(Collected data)

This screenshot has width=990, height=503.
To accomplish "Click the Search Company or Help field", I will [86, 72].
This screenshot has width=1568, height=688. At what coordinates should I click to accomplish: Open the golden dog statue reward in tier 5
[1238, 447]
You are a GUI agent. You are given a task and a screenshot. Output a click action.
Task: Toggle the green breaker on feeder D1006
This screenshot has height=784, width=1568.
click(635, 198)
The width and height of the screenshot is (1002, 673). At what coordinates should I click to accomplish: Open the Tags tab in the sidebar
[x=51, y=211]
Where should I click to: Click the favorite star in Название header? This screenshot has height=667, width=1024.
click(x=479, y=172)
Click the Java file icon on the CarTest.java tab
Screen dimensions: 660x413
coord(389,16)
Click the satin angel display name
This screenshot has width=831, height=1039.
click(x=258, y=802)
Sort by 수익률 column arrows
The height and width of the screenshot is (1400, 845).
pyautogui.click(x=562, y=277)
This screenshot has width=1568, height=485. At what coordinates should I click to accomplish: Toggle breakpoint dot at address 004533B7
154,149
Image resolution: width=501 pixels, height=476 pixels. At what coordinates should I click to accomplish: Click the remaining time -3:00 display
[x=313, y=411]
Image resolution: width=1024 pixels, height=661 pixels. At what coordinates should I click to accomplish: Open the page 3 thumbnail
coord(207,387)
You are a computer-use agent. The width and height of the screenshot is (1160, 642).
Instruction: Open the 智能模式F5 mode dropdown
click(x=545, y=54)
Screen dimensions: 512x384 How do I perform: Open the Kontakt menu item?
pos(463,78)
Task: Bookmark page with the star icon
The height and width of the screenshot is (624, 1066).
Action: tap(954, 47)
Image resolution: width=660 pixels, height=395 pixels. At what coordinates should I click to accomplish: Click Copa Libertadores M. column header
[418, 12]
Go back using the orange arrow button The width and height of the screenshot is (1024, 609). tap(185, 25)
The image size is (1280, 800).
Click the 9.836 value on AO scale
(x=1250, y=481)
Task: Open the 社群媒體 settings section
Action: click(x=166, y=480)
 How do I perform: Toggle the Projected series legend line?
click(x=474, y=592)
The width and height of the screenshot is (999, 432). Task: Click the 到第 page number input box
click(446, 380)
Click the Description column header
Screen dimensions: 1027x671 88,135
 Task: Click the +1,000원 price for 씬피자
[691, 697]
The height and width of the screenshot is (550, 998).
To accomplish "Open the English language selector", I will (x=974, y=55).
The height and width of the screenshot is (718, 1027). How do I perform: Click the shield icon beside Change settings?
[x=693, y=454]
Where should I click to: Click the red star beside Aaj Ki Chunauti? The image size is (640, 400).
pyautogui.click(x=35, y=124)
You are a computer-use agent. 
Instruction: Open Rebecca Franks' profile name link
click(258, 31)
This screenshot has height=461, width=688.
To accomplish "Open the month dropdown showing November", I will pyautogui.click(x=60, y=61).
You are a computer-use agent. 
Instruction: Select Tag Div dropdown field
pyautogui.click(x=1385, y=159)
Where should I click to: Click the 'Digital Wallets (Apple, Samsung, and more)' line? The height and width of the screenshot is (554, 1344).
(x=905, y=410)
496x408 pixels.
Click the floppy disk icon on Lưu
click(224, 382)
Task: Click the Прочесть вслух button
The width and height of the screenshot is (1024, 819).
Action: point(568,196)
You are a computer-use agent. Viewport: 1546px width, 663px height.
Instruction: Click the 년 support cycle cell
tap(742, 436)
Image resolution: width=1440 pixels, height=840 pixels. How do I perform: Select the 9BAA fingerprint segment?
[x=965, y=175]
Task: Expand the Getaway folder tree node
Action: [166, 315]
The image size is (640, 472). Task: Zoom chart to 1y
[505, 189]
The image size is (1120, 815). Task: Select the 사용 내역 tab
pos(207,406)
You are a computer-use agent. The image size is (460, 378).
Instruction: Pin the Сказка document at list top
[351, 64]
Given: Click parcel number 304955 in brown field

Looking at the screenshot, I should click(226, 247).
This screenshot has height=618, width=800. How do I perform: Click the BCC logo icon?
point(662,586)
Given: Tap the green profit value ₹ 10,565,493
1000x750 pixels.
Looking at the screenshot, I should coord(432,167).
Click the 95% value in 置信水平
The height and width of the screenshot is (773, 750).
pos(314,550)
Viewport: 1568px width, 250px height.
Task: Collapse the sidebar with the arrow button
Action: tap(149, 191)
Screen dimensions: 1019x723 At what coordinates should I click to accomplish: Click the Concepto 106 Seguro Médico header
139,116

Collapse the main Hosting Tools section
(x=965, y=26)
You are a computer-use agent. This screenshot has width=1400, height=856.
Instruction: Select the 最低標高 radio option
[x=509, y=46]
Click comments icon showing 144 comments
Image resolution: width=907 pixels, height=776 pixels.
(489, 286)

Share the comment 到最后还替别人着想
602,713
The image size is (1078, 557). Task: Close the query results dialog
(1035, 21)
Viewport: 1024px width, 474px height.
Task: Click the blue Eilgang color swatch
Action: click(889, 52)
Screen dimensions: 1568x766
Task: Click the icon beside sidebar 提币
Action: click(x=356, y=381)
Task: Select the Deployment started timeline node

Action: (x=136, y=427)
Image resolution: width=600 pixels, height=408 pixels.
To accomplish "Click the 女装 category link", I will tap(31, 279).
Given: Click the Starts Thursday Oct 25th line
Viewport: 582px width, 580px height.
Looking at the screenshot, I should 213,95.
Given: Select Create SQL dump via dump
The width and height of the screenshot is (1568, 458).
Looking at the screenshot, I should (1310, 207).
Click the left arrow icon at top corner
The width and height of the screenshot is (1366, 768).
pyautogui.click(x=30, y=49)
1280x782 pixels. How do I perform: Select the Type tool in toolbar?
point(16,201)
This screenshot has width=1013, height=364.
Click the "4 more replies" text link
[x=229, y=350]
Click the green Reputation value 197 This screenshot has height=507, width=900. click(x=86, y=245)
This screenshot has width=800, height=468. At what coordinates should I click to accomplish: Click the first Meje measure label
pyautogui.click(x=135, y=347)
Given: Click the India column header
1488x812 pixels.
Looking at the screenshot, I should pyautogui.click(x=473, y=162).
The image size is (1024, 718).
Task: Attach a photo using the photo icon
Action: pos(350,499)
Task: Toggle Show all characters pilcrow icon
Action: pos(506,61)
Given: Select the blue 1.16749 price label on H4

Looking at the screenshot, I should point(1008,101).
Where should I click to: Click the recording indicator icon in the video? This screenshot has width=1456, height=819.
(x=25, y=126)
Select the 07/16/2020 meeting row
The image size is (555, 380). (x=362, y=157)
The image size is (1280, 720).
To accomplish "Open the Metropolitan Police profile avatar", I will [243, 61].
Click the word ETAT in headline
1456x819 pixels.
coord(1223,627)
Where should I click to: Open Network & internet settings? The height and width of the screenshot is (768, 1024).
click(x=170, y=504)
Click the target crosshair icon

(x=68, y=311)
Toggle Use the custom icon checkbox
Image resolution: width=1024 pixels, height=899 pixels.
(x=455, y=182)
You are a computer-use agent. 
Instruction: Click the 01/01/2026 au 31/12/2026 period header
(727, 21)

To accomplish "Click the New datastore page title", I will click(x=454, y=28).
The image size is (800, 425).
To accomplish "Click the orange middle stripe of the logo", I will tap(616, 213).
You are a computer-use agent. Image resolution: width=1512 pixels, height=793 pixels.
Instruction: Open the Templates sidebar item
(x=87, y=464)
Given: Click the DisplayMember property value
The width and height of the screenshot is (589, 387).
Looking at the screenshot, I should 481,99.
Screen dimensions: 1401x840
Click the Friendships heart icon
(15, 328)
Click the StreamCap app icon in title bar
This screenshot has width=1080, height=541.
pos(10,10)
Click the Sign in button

▶ _What you should do_: Read the entries and select each line where the word "orange" is found.

▶ _Exercise answer_:
Go back using the orange arrow button The width and height of the screenshot is (1024, 609). tap(185, 25)
To accomplish "Click the orange middle stripe of the logo", I will tap(616, 213).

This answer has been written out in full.